The smallest major labels, EMI and Warner Music, are struggling most
visibly. Warner Music's share price has fallen to $4.75, 72% lower
than its IPO price in 2005, and it is weighed down by debt. EMI's new
private-equity owner, Terra Firma, paid a high price for the business
in August 2007. Now, having got rid of most of EMI's senior managers
and revealed embarrassing details of their spending habits (£200,000 a
year went on sundries euphemistically referred to in the music
business as “fruit and flowers”), Terra Firma is due to produce a new
strategy later this month. But many observers reckon the
private-equity men are out of their depth.
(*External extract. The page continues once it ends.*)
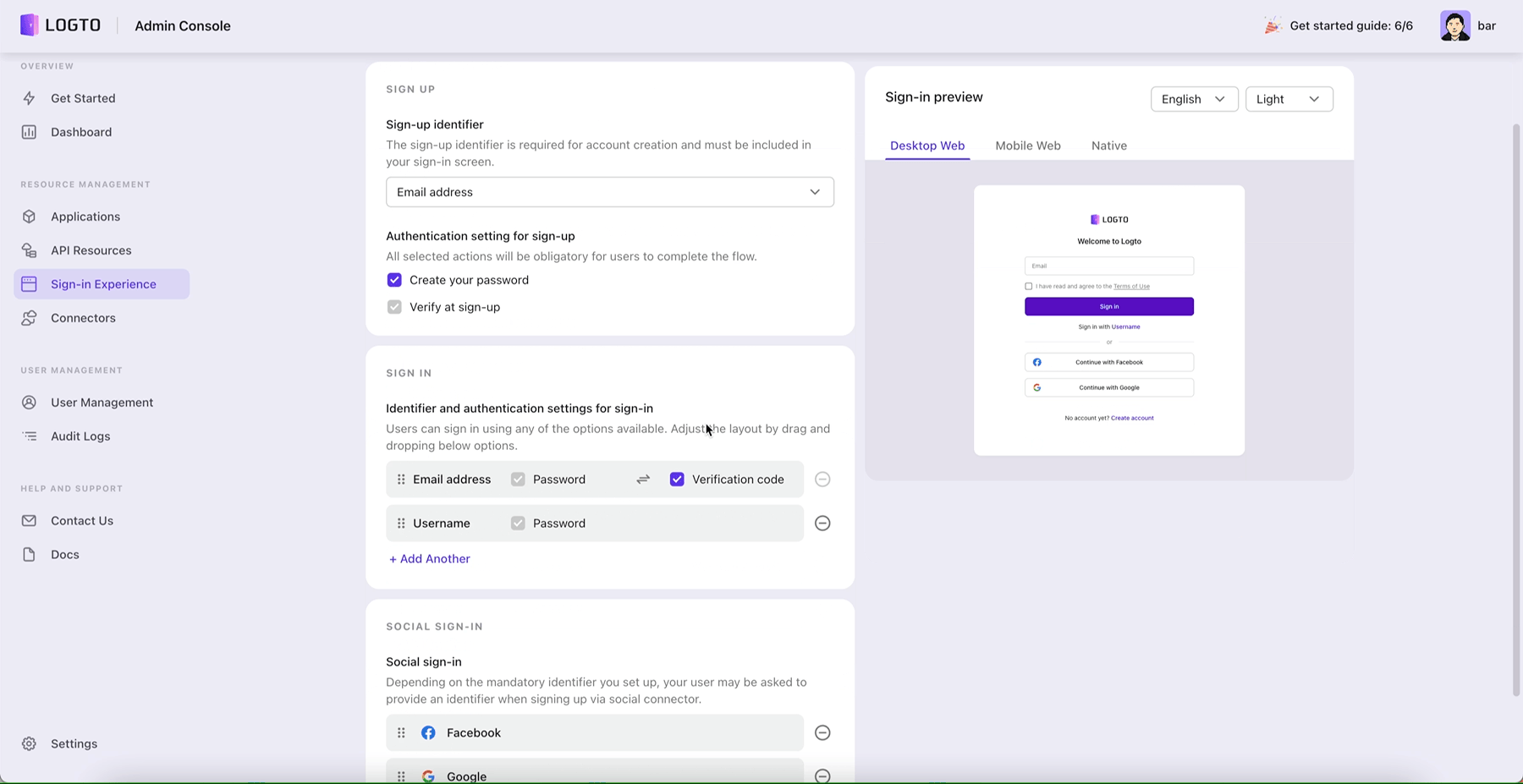Open the Sign-up identifier dropdown

[609, 192]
The two biggest majors—Universal, which is owned by Vivendi, a French
conglomerate, and Sony BMG, a joint venture between Sony and
Bertelsmann, a German media firm—derive some protection from their
parent companies. Universal is the strongest and is gaining market
share. But people speculate that Bertelsmann may want to sell out to
Sony next year.
Three vicious circles have now set in for the recorded-music firms.
First, because sales of CDs are tumbling, big retailers such as
Wal-Mart are cutting the amount of shelf-space they give to music,
which in turn accelerates the decline. Richard Greenfield of Pali
Research, an independent research firm, reckons that retail
floor-space devoted to CDs in America will be cut by 30% or more in
2008. The pattern is likely to repeat itself elsewhere as sales fall.
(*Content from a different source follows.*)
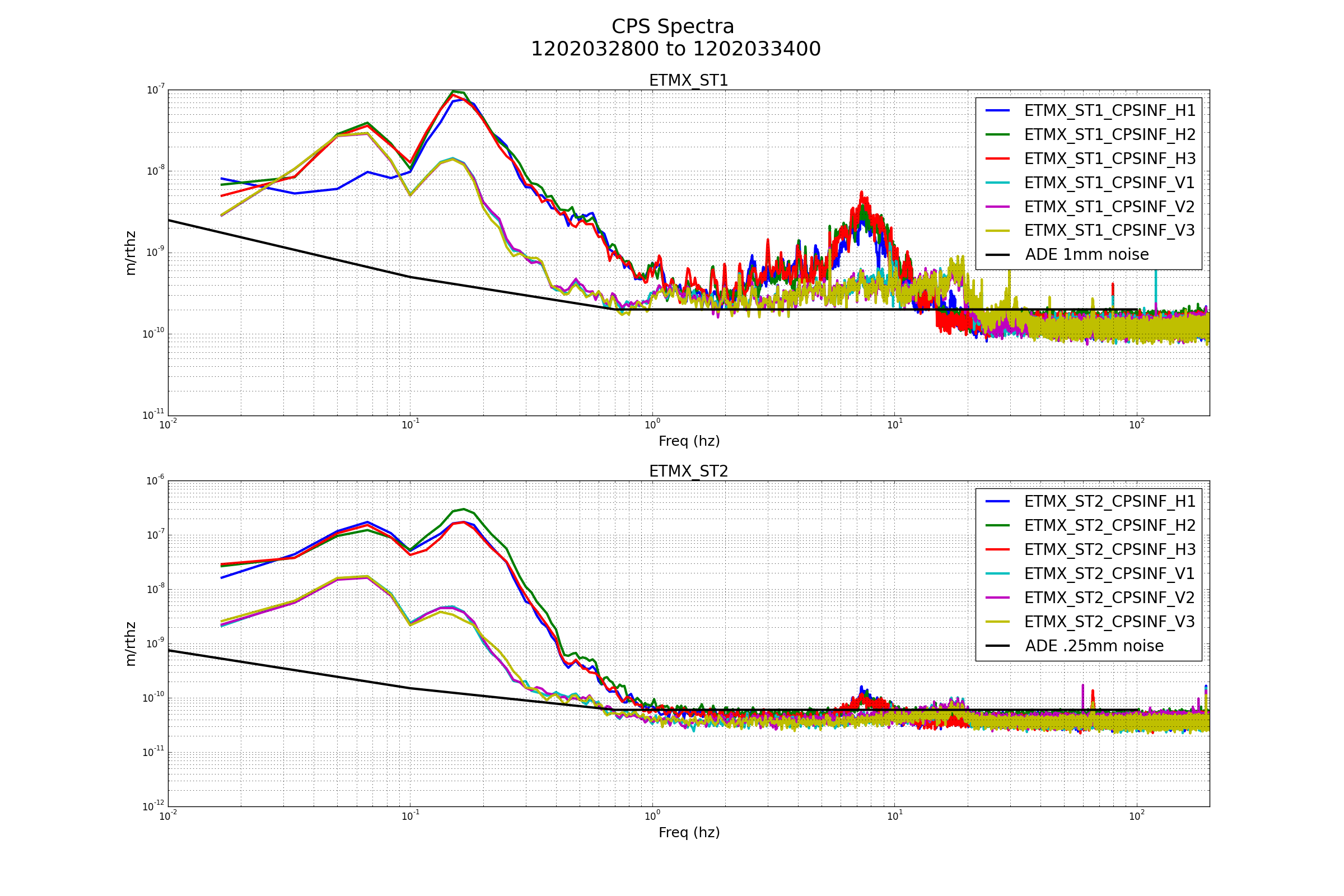Click the magenta ETMX_ST2_CPSINF_V2 legend swatch
Screen dimensions: 1344x896
coord(998,598)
Second, because the majors are cutting costs severely, particularly at
EMI and Warner Music, artists are receiving far less marketing and
promotional support than before, which could prompt them to seek
alternatives. “They've cut out the guts of middle managers and there
are fewer people on the ground to promote records,” says Peter Mensch,
manager of the Red Hot Chili Peppers and Shania Twain.
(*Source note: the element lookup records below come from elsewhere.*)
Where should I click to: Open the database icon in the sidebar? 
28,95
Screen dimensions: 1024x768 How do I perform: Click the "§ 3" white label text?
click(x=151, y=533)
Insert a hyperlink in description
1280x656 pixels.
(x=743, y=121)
Third, record companies face such hostile conditions that their
backers, whether private equity or corporations, are loth to spend the
sums required to move into the bits of the music industry that are
thriving, such as touring and merchandising. The majors are trying to
strike “360-degree” deals with artists that grant them a share of
these earnings. But even if artists agree to such deals, they will not
hand over new rights unless they get better terms on recorded music,
so the majors may not see much benefit overall. Tim Renner, a former
boss of Universal Music in Germany, says the majors should have acted
years ago. “Then they had the money and could have built the
competence by buying concert agencies and merchandise companies,” he
says. Now it may be too late.
By mid-2007, when the majors realised that digital downloads were not
growing as quickly as they had hoped, they landed on a more
adventurous digital strategy. They now want to move beyond Apple's
iTunes and its paid-for downloads. The direction of most of their
recent digital deals, such as with Imeem, a social network that offers
advertising-supported streamed music, is to offer music free at the
point of delivery to consumers. Perhaps the most important experiment
of all is a deal Universal struck in December with Nokia, the biggest
mobile-phone maker, to supply its music for new handsets that will go
on sale later this year. These “Comes With Music” phones will allow
customers to download all the music they want to their phones and PCs
and keep it—even if they change handsets when their year's
subscription ends. Instead of charging consumers directly, Universal
will take a cut of the price of each phone. The other majors are
expected to strike similar deals.
“‘Comes with Music' is a recognition that music has to be given away
for free, or close to free, on the internet,” says Mr Mulligan.
Paid-for download services will continue and ad-supported music will
become more widespread, but subsidised services where people do not
pay directly for music will become by far the most popular, he says.
For the recorded-music industry this is a leap into the unknown.
Universal and its fellow majors may never earn anything like as much
from partnership with device-makers as they did from physical formats.
Some among their number, indeed, may not survive.